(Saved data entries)
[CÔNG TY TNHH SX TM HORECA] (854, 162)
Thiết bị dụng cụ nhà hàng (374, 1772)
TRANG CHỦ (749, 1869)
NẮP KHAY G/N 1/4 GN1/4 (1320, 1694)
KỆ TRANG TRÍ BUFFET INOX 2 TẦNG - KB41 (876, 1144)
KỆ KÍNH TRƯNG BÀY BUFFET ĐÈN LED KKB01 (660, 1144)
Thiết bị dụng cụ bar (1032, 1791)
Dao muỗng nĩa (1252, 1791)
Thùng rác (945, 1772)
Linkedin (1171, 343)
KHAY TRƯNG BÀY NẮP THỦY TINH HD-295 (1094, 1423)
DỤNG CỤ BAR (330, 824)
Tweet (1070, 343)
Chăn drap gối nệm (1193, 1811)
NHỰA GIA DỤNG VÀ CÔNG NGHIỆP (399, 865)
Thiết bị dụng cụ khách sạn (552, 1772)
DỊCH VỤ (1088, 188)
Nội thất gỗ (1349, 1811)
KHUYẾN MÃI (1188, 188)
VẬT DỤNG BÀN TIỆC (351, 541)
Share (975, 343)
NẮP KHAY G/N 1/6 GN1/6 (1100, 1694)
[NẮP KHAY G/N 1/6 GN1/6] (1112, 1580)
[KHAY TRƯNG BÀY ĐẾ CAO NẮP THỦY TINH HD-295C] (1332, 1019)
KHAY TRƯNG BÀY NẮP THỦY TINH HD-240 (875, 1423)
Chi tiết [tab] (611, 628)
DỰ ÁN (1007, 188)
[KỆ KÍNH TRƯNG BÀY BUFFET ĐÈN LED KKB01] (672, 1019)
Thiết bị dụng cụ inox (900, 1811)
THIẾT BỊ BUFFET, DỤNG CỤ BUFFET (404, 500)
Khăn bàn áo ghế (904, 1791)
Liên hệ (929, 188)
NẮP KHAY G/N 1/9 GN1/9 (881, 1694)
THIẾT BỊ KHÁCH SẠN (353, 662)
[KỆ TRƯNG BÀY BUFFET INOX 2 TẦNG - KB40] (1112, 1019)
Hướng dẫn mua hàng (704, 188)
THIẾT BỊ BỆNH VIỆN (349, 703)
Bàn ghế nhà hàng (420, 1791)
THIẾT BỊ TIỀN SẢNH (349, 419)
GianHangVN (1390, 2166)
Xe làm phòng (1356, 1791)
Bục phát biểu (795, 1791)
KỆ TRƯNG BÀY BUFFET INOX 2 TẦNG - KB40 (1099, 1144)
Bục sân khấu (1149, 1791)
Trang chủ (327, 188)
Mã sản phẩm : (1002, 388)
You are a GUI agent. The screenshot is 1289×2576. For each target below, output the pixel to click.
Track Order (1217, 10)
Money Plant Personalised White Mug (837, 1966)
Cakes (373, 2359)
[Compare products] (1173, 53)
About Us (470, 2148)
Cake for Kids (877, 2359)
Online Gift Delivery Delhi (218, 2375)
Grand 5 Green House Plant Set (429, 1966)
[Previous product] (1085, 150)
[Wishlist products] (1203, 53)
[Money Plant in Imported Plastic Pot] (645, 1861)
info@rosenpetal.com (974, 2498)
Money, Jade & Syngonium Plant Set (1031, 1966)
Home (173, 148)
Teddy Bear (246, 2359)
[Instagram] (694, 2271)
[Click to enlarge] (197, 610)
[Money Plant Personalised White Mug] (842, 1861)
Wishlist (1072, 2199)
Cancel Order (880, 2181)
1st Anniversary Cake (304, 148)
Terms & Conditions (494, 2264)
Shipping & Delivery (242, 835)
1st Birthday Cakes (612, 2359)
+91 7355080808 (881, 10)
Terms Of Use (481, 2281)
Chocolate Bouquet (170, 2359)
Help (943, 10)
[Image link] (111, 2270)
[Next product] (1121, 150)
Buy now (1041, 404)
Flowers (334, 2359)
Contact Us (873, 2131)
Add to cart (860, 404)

■ **Problem**
Using the records above, filter out every line that lacks the string "Delivery" and copy the rest.

■ **Expected answer**
Online Gift Delivery Delhi (218, 2375)
Shipping & Delivery (242, 835)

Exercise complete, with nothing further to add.